“Tudo demais é sobra e tudo de menos é miséria”. Esse adágio, muito popular no Nordeste brasileiro, se adequa como uma luva para a atitude quixotesca de Toni Garrido (ex Cidade Negra) ao mudar a letra de um dos seus grandes sucessos, juntamente com Da Ghama – “Girassol”, para atender os reclamos de um identitarismo fundamentalista e puritano, que tem assolado as franjas da classe média brasileira.

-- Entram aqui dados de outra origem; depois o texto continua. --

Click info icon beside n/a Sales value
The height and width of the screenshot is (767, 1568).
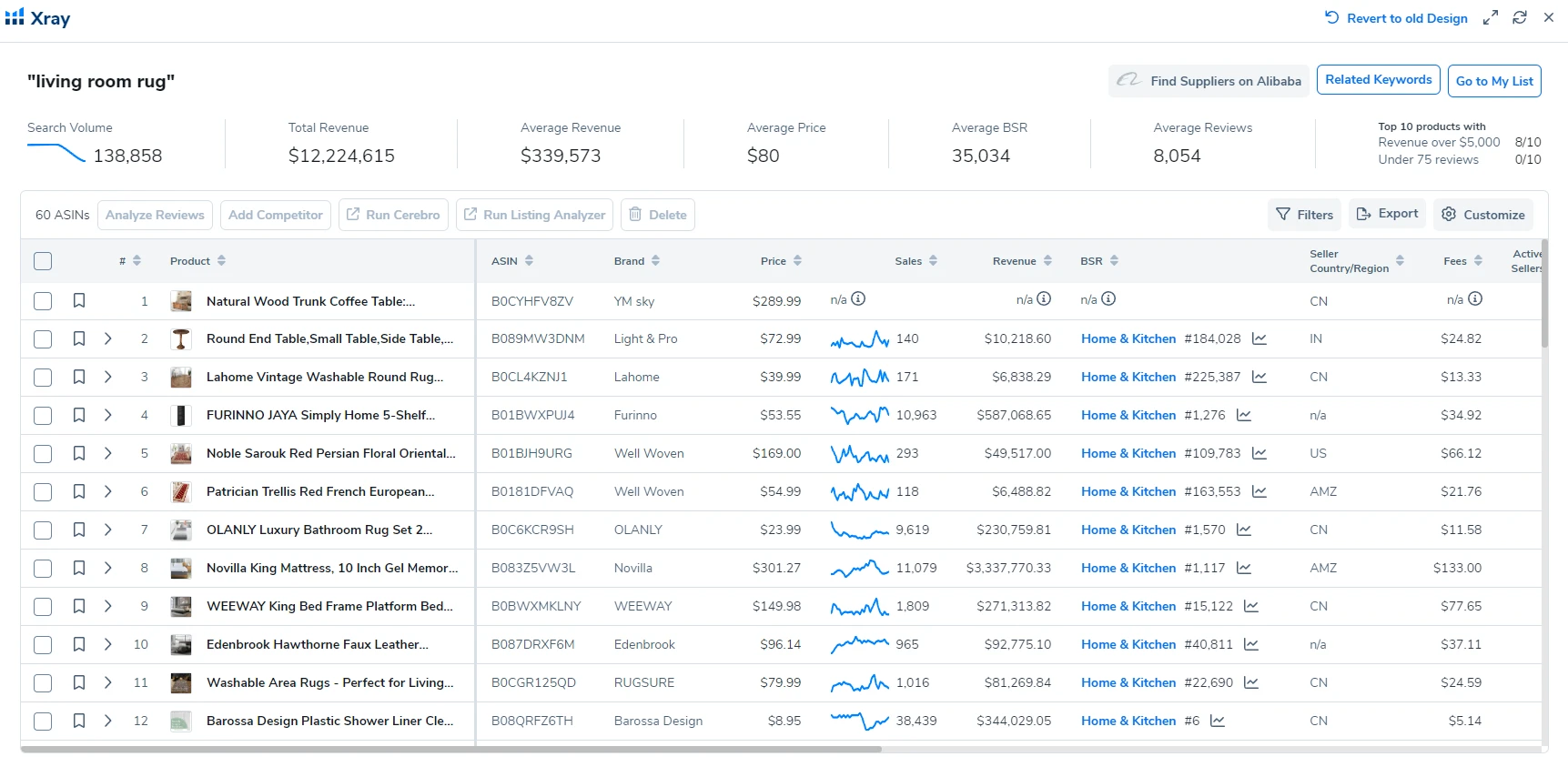point(858,299)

Numa postagem magistral, feita no seu Instagram, intitulada “Mirou no sol. Acertou na Lua”, o cantor/compositor/escritor baiano, Manno Góes, resumiu assim o assunto:
“O identitarismo exacerbado vem se impondo como uma nova forma de ortodoxia, julgando o passado com os critérios morais do presente, reescrevendo letras, silenciando obras, e transformando artistas em réus de uma moral pública cada vez mais impaciente e vaidosa. É uma espécie de puritanismo moderno, que substitui a fé religiosa pela fé ideológica.”
Por mais que a gente goste de Toni Garrido não dá para concordar com essa bobagem de mudar a letra de uma música, achando que assim estamos antenados com a luta contra o machismo. Isso é lacração pura, conforme afirmou seu parceiro Da Ghama.
Do mesmo modo que não dá para submeter a vida real a um puritanismo estéril e paralisante, como vem ocorrendo nas redes sociais.
Essa história está ficando tão bizarra, que após a cantora Cláudia Leite, também alterar a letra da música “Caranguejo”, porque citava o nome de um Orixá do Candomblé, em flagrante intolerância religiosa, a Câmara Municipal de Salvador, recentemente, num mergulho à idade média, não deixou por menos e aprovou uma Lei que prevê multas e outras punições para quem usar fantasias de Jesus Cristo ou freiras de forma desrespeitosa ou sensual durante o Carnaval e outras festas populares.
Para o autor da Lei, o Vereador César Leite essa é uma forma de se combater a “Cristofobia”. Parece brincadeira, mas é verdade. Salvador, mais uma vez, faz valer a máxima de Otávio Mangabeira – “Pense num absurdo que a Bahia tem precedente”.
Em que pese o ridículo dessas decisões que vem sendo adotadas ultimamente seja por artistas ou políticos, há um fato preocupante nesse processo, que é a tentativa de cercear e enquadrar a vida real nos dogmas religiosos e/ou ideológicos.
Pelo andar da carruagem, em breve teremos a volta da censura, com livros queimados em praça pública e o carnaval sendo transformado em retiro espiritual obrigatório, pois o famigerado cancelamento já não será mais suficiente.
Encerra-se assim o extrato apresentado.